The Evolution of Becoming a College Grandma

1.) Music anywhere is too loud. Shopping at Forever 21 becomes a total nightmare, and you turn down anyone’s suggestion to dine at The Painted Burro.

2.) The temperature is never right. You bring a cardigan wherever you go to combat this issue.

3.) Preventative tinkling is key—you never know where the next bathroom will be!

4.) You carry small snacks around with you at all times in case you get peckish. (Which you will.) Gotta keep that blood sugar up.

5.) Your purse or backpack always contains Advil, tissues, hand sanitizer, bandaids, etc. in anticipation of any potential roadblocks.

6.) The print is always too small. You don’t want to mistake “potato” for “adobo” on the menu at Tenoch again (lol), so you bring your glasses everywhere.

7.) You find yourself unable to tolerate lactose in any form.
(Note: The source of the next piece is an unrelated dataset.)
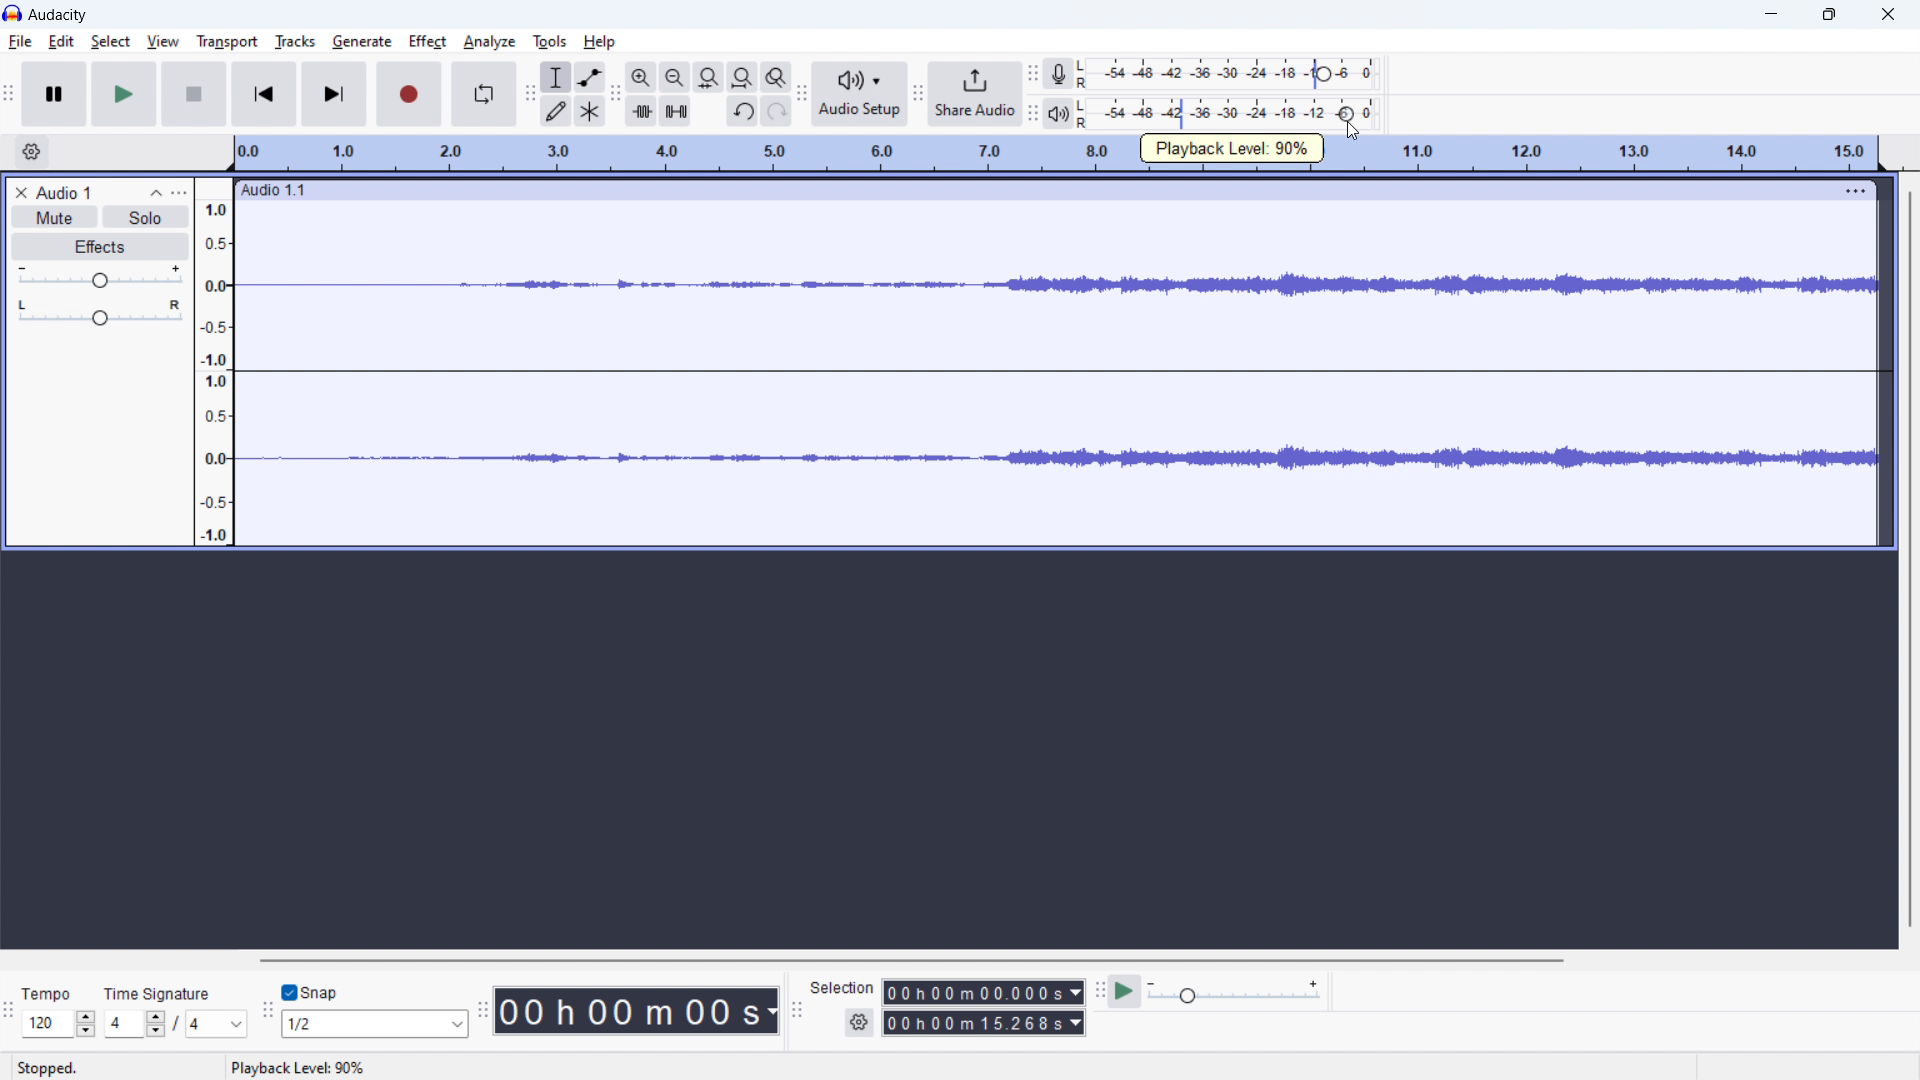  I want to click on view menu, so click(180, 192).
One scoop of ice cream and you’re down for the count.

8.) You find yourself reusing plastic baggies, because they’re costly and you hate to be wasteful.

9.) 10:30 p.m. rolls around, and while everyone’s getting ready to go out, you’re ready for bed. In the (tragic) event that you didn’t have your nap, you find yourself unable to rally.

10.) For the final step in your transformation, you realize you’re constantly followed around by cats. It becomes clear where you’ll finally end up—surrounded by fur in the comfort of your own living room, and you’re OK with it.